Foto: luki / depositphotos

Eintracht Frankfurt setzt seine Shopping-Tour in der Sommer-Transferperiode fort. Mit Ante Rebic hat sich die SGE einen weiteren Spieler für die Offensive gesichert. Der Kroate kommt auf Leihbasis vom AC Florenz und ist der Wunschspieler von Trainer Niko Kovac, der Rebic aus der gemeinsamen Zeit in der kroatischen Nationalmannschaft kennt.

Bundesligist Eintracht Frankfurt ist bereits auf Einkaufstour für die bevorstehende Saison. So konnte mit Ante Rebic eine Verstärkung für die Offensivabteilung geholt werden. Rebic steht aktuell beim AC Florenz unter Vertrag und wurde nun an die Eintracht ausgeliehen. Die Möglichkeit, den Stürmer ganz zu verpflichten, besteht allerdings. Der 22-Jährige stand bereits einmal für einen deutschen Fußballverein auf dem Rasen, nämlich für RB Leipzig in der Saison 2014/15, ebenfalls auf Leihbasis.

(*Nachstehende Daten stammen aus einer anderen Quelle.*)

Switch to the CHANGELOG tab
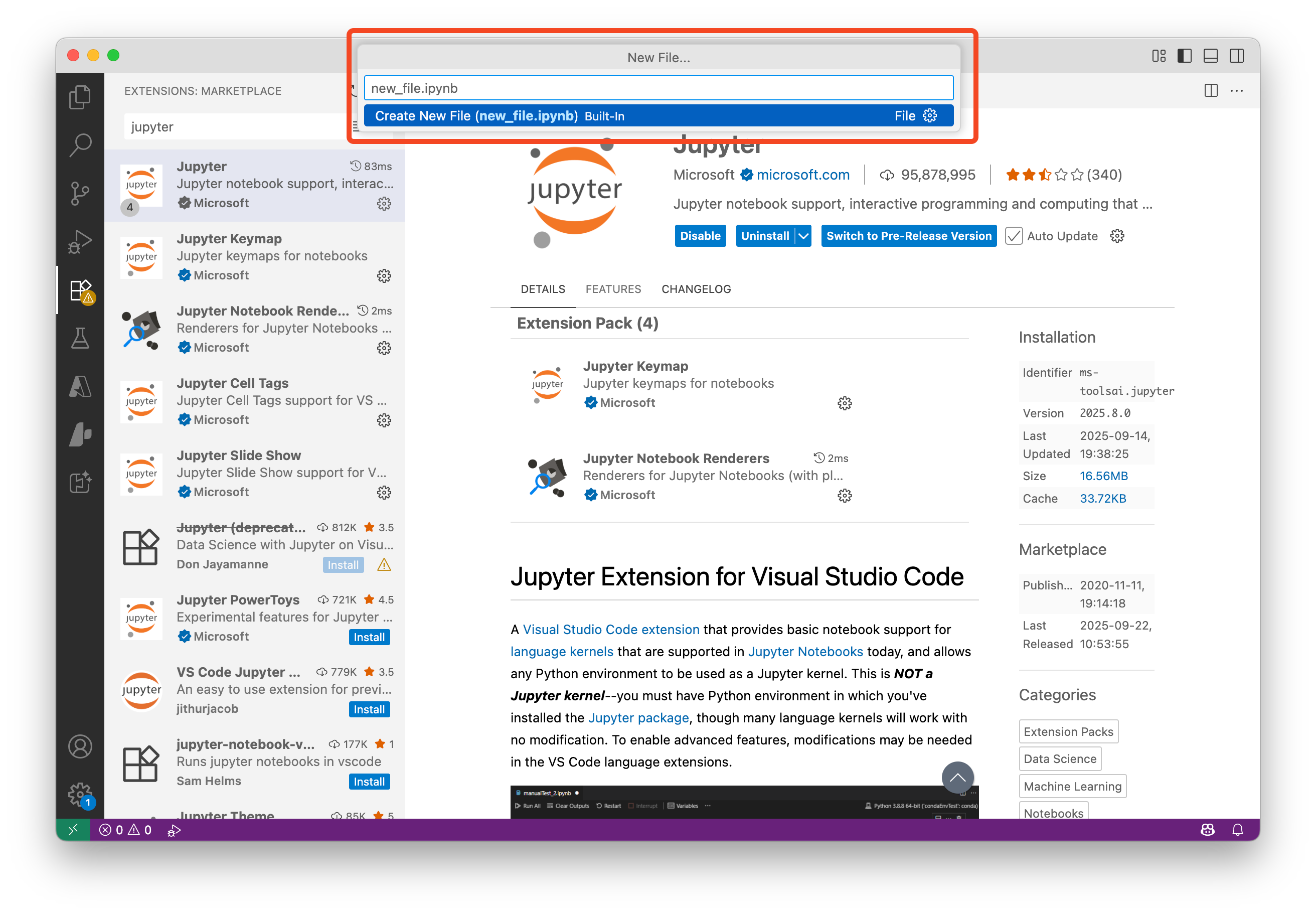The width and height of the screenshot is (1316, 915). click(x=696, y=289)
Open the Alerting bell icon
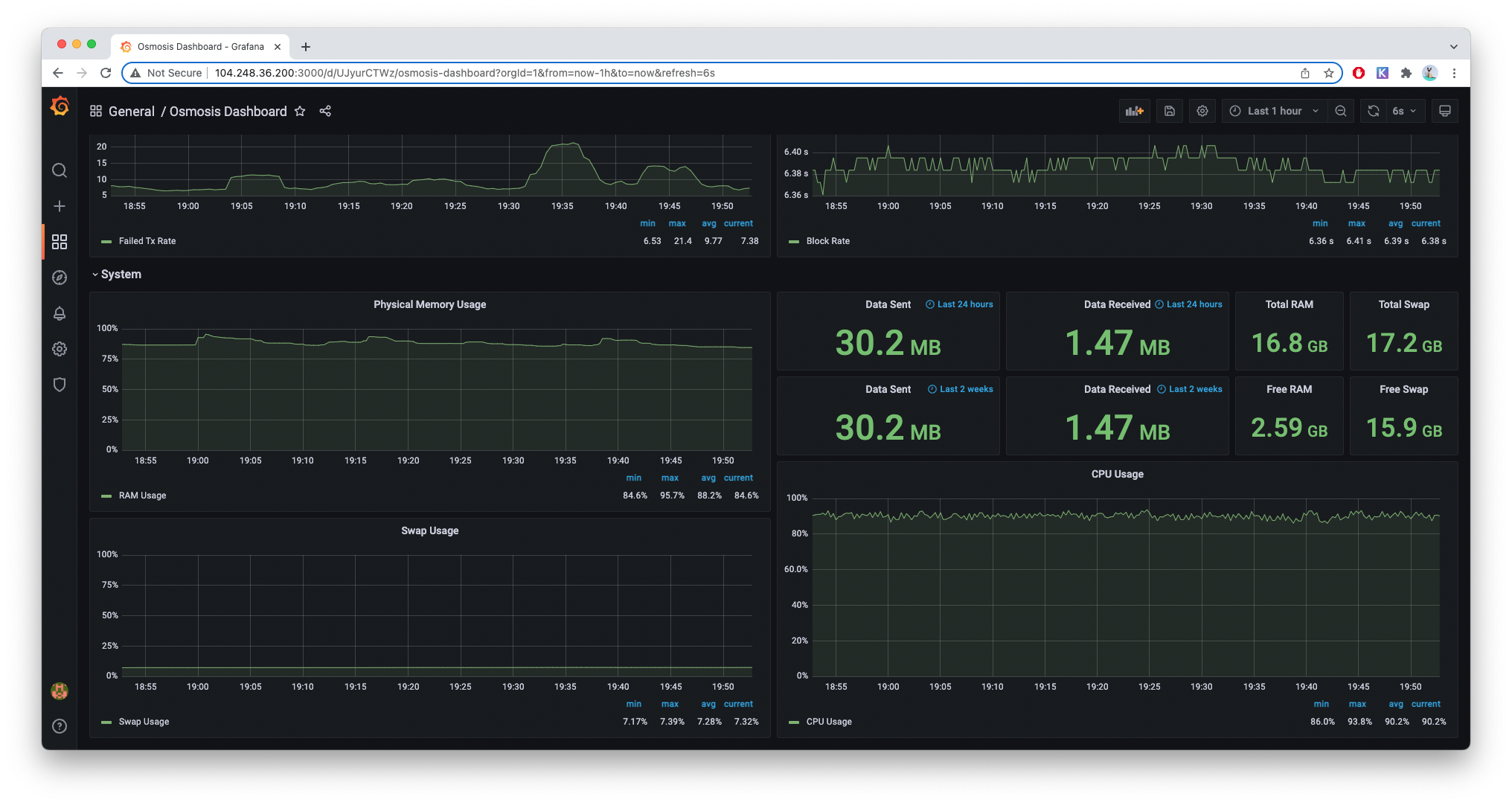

Seine Profikarriere begann Rebic bei RNK Split im Jahr 2011, wo er zuvor auch bereits in der Jugendmannschaft aktiv war. 2013 verpflichtete ihn dann der AC Florenz. Seit 2013 ist Rebic auch in der A-Mannschaft des kroatischen Nationalteams aktiv. Offenbar spielte Eintracht-Trainer Niko Kovac eine entscheidende Rolle bei dem Transfer. Als ehemaliger Nationalcoach Kroatiens kennt Kovac den jungen Profi natürlich schon seit längerer Zeit und ist von seinem Können durchaus überzeugt. Die Freude über den gelungenen Transfer dürfte daher auf beiden Seiten groß sein. Rebic möchte nach eigenen Aussagen zeigen, dass er das ihm entgegengebrachte Vertrauen vonseiten des Trainers auch verdient. Eine Unterstützung für die Offensive kann Eintracht Frankfurt in jedem Fall gut gebrauchen. Lediglich auf 34 Treffer kam die Eintracht in der zurückliegenden Saison. Nur Absteiger Hannover 96 (31) und die Minimalisten aus Ingolstadt (33) erzielten noch weniger Tore als die Mannschaft um Kapitän Alexander Meier. Ante Rebic wird jedenfalls versuchen die ihm gegebene Chance so gut es geht zu nutzen, um am Ende nicht ein ähnlich ernüchterndes Fazit ziehen zu müssen, wie dies bei seiner Zeit in Leipzig der Fall war.